また、本発明の一態様は、上記のブレ補正方法において、前記カメラ運動推定ステップは、複数のカメラ運動の仮説を生成するカメラ運動仮説生成ステップと、前記カメラ運動の仮説ごとにブレ補正カーネルを算出する第2のブレ補正カーネル算出ステップと、前記第2のブレ補正カーネル算出ステップにおいて算出されたブレ補正カーネルを用いて前記小画像のブレを補正する第2のブレ補正ステップと、前記第2のブレ補正ステップにおいてブレ補正が施された小画像から前記カメラ運動の仮説それぞれに対応する仮説画像を生成する仮説画像生成ステップと、前記カメラ運動の仮説それぞれに対応する仮説画像の精鋭度を算出する評価ステップと、前記仮説画像それぞれの精鋭度に基づいて前記カメラ運動を決定するカメラ運動決定ステップと、を有することを特徴とする。 According to another aspect of the present invention, in the shake correction method, the camera motion estimation step includes: a camera motion hypothesis generation step that generates a plurality of camera motion hypotheses; and a camera shake correction kernel for each camera motion hypothesis. A second blur correction kernel calculation step to calculate; a second blur correction step to correct blur of the small image using the blur correction kernel calculated in the second blur correction kernel calculation step; and the second A hypothesis image generation step for generating a hypothesis image corresponding to each of the camera motion hypotheses from the small image that has undergone the blur correction in the blur correction step, and calculating a sharpness of the hypothesis image corresponding to each of the camera motion hypotheses And a camera motion determination step for determining the camera motion based on the sharpness of each hypothesis image. Characterized in that it has Tsu and up, the.

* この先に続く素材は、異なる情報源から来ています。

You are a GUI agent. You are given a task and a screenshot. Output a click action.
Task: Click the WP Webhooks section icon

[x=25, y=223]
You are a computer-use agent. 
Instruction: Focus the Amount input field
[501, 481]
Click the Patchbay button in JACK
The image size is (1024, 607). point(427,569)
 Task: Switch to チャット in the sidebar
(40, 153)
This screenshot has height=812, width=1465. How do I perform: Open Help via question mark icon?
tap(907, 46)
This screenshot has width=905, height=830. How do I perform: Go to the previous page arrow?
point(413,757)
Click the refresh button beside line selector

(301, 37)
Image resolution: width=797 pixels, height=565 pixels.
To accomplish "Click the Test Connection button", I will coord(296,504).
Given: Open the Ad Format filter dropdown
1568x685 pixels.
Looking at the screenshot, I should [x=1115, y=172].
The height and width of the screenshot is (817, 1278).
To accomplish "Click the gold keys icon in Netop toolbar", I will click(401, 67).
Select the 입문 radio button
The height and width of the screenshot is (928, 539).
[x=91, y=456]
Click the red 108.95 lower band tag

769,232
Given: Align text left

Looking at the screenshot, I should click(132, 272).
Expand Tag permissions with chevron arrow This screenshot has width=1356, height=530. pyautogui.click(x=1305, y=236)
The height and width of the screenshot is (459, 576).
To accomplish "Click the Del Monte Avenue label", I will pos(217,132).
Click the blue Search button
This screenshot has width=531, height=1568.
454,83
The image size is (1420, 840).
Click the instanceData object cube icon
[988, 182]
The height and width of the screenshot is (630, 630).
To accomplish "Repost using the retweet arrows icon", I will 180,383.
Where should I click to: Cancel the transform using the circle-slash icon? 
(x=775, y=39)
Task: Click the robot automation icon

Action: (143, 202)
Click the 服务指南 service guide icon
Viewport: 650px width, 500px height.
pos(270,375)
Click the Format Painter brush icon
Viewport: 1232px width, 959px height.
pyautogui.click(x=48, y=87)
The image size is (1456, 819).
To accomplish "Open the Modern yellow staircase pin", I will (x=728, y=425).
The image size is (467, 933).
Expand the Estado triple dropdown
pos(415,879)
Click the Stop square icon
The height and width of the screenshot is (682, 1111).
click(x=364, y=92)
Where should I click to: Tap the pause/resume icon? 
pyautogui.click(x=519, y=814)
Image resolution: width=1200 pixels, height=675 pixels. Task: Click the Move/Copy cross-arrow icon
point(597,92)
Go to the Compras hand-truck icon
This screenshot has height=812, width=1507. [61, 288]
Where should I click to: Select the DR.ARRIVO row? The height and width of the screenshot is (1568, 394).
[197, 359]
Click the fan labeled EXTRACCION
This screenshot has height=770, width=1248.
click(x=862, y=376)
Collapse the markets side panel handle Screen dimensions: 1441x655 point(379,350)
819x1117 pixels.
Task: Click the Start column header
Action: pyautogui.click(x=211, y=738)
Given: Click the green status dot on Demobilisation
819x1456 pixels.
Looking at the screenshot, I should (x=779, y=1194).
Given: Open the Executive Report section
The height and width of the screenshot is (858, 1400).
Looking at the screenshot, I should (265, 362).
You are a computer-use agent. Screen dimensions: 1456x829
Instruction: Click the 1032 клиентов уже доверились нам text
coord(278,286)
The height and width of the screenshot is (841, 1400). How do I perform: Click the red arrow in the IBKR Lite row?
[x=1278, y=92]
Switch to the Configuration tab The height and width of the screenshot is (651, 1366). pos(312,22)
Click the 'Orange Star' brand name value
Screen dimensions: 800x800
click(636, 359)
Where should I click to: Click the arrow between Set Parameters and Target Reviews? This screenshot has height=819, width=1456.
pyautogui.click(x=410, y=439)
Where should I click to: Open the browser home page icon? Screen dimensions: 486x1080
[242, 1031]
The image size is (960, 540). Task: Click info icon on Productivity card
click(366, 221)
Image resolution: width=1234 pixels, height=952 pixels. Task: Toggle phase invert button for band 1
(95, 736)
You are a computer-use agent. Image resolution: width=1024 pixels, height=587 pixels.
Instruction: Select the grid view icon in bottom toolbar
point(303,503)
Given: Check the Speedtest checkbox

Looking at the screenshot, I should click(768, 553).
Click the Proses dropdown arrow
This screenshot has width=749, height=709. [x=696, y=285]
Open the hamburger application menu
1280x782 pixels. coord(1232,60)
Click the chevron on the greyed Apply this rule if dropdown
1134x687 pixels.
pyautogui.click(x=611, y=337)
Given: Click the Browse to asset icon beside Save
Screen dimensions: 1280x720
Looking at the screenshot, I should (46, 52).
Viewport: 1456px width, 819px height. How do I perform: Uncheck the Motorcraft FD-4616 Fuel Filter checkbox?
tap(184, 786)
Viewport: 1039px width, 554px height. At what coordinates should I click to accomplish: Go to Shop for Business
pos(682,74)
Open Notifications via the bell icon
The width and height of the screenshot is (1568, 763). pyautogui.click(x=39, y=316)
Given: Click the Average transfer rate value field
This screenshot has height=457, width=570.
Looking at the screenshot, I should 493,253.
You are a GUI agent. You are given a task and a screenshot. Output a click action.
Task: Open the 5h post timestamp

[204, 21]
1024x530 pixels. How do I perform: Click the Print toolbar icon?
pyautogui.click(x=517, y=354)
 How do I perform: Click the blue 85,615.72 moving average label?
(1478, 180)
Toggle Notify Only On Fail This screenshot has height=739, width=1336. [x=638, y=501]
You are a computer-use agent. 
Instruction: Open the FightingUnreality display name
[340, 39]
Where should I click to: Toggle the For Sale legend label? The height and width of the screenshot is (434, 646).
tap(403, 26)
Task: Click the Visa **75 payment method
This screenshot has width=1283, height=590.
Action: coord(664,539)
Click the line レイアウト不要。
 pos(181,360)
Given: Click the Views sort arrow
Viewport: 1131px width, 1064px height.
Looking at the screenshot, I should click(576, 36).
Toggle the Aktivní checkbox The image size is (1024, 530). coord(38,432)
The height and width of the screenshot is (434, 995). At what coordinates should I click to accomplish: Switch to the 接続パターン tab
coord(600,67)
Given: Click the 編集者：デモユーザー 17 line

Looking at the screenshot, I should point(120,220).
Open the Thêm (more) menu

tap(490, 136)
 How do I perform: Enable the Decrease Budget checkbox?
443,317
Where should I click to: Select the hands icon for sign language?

また、本発明の一態様は、画像を取得する画像取得部と、前記画像をタイル形状の小画像に分割する画像分割部と、前記画像及び前記小画像に基づいて前記画像の撮影における露出時間中におけるカメラのカメラ運動であって6自由度を用いて表されるカメラ運動を推定するカメラ運動推定部と、推定されたカメラ運動に基づいてブレ補正カーネルを算出するブレ補正カーネル算出部と、算出されたブレ補正カーネルを用いて前記小画像それぞれに対してブレ補正を行うブレ補正部と、ブレ補正が施された小画像を統合して前記画像と同じサイズの出力画像を生成する画像統合部と、を備えることを特徴とするブレ補正装置である。 According to another aspect of the present invention, an image acquisition unit that acquires an image, an image division unit that divides the image into tile-shaped small images, and an exposure time in shooting the image based on the image and the small image A camera motion estimator that estimates camera motion represented by 6 degrees of freedom, a shake correction kernel calculator that calculates a shake correction kernel based on the estimated camera motion, A blur correction unit that performs blur correction on each of the small images using the calculated blur correction kernel, and image integration that generates an output image having the same size as the image by integrating the small images subjected to the blur correction A motion compensation device comprising: a motion compensation unit.
また、本発明の一態様は、上記のブレ補正方法をコンピュータに実行させるためのプログラムである。 One embodiment of the present invention is a program for causing a computer to execute the above-described blur correction method.
本発明によれば、画像に基づいて当該画像を撮影した際の露出時間中のカメラ運動を推定し、推定結果に基づいてブレ補正を施すので、カメラの三次元位置が動いている場合であっても画像において生じたブレを補正することができる。 According to the present invention, the camera motion during the exposure time when the image is captured based on the image is estimated, and the blur correction is performed based on the estimation result, so that the three-dimensional position of the camera is moving. Even in this case, the blurring that occurs in the image can be corrected.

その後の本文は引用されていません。